Iain Brown, Partner with EY commented, “Risk and the management of risk has always been a core part of governing and managing pension schemes. We believe that the Funding Risk Reserve will result in scheme trustees and sponsoring companies taking a more integrated approach to pension scheme funding and investment.”

Asset Allocation Strategies

  • Larger schemes tend to be more conservative and have made more progress on de-risking.
  • Smallest schemes with fund sizes of £10m to £25m generally held a significantly higher proportion of their assets (an average of around 58%) invested in return-seeking assets.
  • As schemes mature and the volume of pension payments increase, the allocation to return-seeking assets tends to decrease, due to the need for more predictable, income-producing assets such as bonds.
  • The average scheme holds around 47% of assets in return-seeking assets, young schemes typically hold around 50% in return-seeking assets, versus an average of 43% for mature schemes.

Jerry continued, “The survey showed that while asset allocation strategies differ between younger and older schemes it is not to the extent that would be expected with a modest difference in allocations to return-seeking assets being noted”.
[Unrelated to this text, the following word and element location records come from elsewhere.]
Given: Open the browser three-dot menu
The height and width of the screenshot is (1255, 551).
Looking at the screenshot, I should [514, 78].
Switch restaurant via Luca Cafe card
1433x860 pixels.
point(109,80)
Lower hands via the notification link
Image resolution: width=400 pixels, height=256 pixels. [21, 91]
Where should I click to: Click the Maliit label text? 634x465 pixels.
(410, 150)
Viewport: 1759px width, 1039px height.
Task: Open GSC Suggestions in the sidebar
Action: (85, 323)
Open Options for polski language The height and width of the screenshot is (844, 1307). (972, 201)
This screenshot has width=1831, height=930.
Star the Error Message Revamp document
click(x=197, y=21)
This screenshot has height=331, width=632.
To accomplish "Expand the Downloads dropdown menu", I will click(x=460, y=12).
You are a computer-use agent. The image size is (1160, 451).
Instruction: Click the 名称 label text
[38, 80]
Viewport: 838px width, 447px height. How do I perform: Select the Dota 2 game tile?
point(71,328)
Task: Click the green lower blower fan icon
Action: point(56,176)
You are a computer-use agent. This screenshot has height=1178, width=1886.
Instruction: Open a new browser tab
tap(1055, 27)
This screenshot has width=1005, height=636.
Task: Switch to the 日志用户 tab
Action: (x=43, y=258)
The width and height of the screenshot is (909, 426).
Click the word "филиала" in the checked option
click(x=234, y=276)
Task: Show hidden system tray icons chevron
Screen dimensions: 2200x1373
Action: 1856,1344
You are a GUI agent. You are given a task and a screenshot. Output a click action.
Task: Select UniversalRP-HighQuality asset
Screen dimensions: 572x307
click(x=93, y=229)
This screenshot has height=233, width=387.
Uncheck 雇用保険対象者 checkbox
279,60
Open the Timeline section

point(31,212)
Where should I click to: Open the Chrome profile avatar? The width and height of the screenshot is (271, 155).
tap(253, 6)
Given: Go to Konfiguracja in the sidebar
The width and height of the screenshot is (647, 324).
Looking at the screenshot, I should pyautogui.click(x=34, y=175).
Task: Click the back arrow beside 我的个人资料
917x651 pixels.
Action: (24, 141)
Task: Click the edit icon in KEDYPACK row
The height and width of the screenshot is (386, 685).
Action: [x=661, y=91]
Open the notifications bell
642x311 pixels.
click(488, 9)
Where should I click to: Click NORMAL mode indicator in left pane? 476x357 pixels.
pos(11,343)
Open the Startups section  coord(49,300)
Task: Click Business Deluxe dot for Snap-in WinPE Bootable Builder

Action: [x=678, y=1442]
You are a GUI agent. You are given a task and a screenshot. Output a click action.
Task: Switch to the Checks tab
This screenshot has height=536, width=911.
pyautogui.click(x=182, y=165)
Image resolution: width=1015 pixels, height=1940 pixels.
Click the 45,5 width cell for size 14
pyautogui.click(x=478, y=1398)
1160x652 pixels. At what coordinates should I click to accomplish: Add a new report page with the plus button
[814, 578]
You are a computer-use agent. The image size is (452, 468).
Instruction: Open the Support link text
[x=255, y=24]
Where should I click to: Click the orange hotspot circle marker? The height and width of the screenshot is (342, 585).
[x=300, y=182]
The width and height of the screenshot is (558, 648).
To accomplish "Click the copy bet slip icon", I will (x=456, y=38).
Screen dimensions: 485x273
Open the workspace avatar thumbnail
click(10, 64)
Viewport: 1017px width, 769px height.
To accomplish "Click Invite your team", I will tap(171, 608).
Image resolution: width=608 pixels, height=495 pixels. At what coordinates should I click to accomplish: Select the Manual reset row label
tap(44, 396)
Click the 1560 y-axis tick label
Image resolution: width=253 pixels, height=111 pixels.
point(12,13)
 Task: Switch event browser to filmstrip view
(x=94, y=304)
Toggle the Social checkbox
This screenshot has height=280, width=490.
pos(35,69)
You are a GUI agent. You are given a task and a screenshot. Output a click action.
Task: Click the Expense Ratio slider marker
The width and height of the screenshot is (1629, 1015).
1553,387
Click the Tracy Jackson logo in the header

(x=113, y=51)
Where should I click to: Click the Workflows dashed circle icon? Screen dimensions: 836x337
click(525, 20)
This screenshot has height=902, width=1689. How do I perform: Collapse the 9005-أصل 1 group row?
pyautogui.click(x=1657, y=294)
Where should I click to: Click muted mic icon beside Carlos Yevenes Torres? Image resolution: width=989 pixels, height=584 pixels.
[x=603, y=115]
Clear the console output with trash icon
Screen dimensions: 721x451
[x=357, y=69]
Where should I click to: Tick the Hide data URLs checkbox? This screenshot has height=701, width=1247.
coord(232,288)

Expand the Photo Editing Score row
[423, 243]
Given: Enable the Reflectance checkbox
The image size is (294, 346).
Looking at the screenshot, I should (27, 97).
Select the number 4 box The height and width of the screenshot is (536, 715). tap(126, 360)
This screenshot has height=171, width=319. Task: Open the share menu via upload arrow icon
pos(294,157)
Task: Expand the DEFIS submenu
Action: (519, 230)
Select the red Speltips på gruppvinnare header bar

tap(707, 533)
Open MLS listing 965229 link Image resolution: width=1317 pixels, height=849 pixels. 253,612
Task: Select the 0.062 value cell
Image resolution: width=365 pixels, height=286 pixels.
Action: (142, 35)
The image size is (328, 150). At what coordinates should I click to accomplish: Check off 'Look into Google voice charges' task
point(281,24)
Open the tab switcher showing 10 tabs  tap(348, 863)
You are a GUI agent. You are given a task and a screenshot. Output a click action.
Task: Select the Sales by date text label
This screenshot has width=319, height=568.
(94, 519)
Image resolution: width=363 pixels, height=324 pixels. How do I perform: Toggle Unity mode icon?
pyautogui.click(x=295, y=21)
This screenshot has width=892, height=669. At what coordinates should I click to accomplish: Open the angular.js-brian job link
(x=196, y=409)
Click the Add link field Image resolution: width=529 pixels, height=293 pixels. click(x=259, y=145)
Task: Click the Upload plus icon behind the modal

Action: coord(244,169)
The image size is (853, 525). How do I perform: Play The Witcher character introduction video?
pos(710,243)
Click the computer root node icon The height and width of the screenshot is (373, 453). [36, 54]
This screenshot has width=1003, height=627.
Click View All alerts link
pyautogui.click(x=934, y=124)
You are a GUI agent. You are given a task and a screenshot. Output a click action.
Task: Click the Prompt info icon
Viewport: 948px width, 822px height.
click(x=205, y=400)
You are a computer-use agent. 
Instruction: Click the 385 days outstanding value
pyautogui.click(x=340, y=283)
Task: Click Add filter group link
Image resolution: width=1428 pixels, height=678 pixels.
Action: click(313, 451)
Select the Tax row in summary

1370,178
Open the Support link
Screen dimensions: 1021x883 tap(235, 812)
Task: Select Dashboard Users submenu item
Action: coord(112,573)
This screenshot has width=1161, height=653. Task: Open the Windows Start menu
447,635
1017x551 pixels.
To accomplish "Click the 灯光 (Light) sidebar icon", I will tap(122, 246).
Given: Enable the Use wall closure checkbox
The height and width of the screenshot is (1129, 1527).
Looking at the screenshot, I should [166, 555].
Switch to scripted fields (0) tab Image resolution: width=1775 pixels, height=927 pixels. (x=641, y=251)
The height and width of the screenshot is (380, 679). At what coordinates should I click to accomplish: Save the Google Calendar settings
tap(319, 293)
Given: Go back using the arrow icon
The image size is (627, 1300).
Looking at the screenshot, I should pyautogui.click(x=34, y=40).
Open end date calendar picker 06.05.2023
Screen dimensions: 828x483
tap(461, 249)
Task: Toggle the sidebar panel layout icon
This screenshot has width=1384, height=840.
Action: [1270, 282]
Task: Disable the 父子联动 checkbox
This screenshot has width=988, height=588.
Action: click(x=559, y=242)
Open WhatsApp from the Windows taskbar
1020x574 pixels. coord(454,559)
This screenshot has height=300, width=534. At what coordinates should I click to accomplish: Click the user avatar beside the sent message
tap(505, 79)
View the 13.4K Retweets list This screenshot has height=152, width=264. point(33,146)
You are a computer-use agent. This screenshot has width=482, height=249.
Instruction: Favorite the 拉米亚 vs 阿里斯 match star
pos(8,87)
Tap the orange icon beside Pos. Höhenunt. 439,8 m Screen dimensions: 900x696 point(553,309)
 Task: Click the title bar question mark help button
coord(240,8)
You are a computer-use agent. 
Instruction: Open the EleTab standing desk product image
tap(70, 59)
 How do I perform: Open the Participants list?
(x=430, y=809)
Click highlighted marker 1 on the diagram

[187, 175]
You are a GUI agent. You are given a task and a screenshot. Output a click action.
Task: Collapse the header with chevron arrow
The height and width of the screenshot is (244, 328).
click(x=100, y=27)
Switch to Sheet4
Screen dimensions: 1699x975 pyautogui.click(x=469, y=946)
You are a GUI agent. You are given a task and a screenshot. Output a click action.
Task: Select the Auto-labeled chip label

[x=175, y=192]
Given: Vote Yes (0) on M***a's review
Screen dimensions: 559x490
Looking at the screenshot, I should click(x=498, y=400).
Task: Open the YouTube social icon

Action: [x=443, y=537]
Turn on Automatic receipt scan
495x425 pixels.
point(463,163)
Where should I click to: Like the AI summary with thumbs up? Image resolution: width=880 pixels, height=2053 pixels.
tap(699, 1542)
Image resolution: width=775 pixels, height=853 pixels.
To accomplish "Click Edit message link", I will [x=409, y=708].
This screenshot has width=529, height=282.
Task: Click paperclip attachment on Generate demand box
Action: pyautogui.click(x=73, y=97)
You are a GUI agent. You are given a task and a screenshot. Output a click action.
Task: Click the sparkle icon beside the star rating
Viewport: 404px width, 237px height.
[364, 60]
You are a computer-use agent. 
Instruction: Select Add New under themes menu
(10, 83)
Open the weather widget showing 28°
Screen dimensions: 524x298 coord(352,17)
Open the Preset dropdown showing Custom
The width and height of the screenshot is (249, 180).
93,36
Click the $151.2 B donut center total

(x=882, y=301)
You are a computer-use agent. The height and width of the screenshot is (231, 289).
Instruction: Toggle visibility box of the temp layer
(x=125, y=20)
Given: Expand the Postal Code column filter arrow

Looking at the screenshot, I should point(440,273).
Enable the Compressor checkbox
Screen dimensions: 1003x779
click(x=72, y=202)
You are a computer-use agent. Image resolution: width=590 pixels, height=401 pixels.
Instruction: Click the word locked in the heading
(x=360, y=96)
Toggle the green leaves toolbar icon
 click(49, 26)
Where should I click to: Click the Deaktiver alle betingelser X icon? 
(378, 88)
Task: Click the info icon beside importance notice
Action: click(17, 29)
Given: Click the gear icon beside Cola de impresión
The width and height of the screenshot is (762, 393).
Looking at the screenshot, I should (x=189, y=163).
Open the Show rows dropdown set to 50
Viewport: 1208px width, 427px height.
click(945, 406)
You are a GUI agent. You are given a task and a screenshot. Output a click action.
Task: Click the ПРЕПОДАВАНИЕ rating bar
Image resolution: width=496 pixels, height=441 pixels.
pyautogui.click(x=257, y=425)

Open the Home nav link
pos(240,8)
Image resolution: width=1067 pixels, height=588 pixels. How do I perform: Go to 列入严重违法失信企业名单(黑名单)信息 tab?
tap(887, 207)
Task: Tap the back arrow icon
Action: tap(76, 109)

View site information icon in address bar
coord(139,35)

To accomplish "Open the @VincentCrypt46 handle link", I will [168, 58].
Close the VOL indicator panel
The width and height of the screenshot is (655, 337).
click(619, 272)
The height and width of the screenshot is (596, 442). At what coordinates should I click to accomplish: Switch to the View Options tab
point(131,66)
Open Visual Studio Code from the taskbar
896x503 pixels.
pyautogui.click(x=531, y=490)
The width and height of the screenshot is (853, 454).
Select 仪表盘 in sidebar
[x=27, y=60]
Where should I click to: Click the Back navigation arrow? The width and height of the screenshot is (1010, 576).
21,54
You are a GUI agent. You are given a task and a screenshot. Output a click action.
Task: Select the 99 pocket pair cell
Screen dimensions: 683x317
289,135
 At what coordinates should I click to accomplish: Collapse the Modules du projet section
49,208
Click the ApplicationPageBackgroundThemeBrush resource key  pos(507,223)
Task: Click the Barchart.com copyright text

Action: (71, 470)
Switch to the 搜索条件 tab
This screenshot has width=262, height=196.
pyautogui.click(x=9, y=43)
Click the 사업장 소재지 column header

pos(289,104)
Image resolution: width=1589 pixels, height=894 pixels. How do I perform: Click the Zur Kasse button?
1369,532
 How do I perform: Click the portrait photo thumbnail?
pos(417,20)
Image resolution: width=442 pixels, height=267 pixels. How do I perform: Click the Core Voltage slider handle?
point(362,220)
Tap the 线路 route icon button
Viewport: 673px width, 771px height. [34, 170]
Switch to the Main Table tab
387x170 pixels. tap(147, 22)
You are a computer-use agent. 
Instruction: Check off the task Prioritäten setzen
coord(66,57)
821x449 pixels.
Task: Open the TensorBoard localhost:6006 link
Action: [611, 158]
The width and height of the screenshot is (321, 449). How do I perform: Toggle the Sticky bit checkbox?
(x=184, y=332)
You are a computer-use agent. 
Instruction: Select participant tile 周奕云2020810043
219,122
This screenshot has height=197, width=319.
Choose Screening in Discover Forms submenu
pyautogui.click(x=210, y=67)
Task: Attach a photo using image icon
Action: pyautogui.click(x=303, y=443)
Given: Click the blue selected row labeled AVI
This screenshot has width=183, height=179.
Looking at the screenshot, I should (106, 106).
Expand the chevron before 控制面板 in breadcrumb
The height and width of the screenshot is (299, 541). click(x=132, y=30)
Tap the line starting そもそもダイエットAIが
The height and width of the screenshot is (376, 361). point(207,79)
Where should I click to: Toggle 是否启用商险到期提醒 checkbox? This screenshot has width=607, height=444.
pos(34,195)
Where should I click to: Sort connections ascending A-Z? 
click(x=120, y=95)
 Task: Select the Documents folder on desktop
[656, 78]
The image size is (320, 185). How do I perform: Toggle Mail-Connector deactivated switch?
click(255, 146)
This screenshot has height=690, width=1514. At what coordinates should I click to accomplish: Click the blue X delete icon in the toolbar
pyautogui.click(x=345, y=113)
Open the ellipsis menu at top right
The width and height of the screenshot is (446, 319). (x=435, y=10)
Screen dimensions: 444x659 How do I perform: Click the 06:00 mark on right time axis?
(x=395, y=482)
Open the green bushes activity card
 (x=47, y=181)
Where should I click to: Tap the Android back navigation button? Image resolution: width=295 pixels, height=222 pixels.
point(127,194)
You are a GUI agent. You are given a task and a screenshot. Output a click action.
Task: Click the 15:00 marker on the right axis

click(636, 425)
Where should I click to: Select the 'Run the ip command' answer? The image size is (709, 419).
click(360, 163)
Jerry went on to say, “The balance between return-seeking and matching assets is a much debated point – too risky could result in significant losses, but too conservative will restrict long-term growth vital to deliver the promised pensions”.

According to Iain, “Perhaps one would expect smaller schemes to have more of a focus on return-seeking assets if these schemes are also young , however, part of the reason could simply be that smaller schemes have less resource and expertise to devote to the pension risk agenda. Nevertheless, we would expect the trend towards achieving a more matched, liability driven investment portfolio, which relies less heavily on outperformance from return-seeking assets, to continue over time”.

Controlling future pension costs 
Most of the pension schemes surveyed had taken measures to control future costs, with 80% opting to close the scheme to new joiners. 26% had capped salary increases for active members, 21% restricting future accrual with 21% increasing employee contributions. The full closure of schemes to future accrual is also gathering pace, with around 21% of schemes indicating this as a planned future action.
Other schemes have also been taking action to control costs by reducing members’ past service benefits.
Iain added, “The next wave of change is likely to come in the form of full closure to future accrual, or a reduction in the level of future service benefits offered. Schemes with a large number of current employees may look to capping salaries as a way of controlling cost and reducing risk.”

Biggest risks to good governance 
The volume of regulatory change was identified as the three biggest risks to good governance, with 69% of respondents listing this as a top three factor. Also featuring highly in the responses were lack of trustee expertise, listed by 67% of respondents, and lack of trustee time, listed by around 50% of respondents.

Notes to the Editor

About IAPF

Established in 1973, the Irish Association of Pension Funds (IAPF) is a non- profit, non-commercial organisation whose aim is shape pensions that are secure, fair and simple.

About EY 
EY is a global leader in assurance, tax, transaction and advisory services. The insights and quality services we deliver help build trust and confidence in the capital markets and in economies the world over. We develop outstanding leaders who deliver on our promises to all of our stakeholders. In so doing, we play a critical role in building a better working world for our people, for our clients and for our communities.

EY refers to the global organisation and may refer to one or more of the member firms of Ernst & Young Global Limited, each of which is a separate legal entity. Ernst & Young Global Limited, a UK company limited by guarantee, does not provide services to clients. For more information about our organisation, please visit ey.com.

1 Over 50 schemes of all sizes were involved with assets under management ranging from €10 million to over €1 billion. Around 50% of the schemes surveyed currently meet the Minimum Funding Standard (MFS).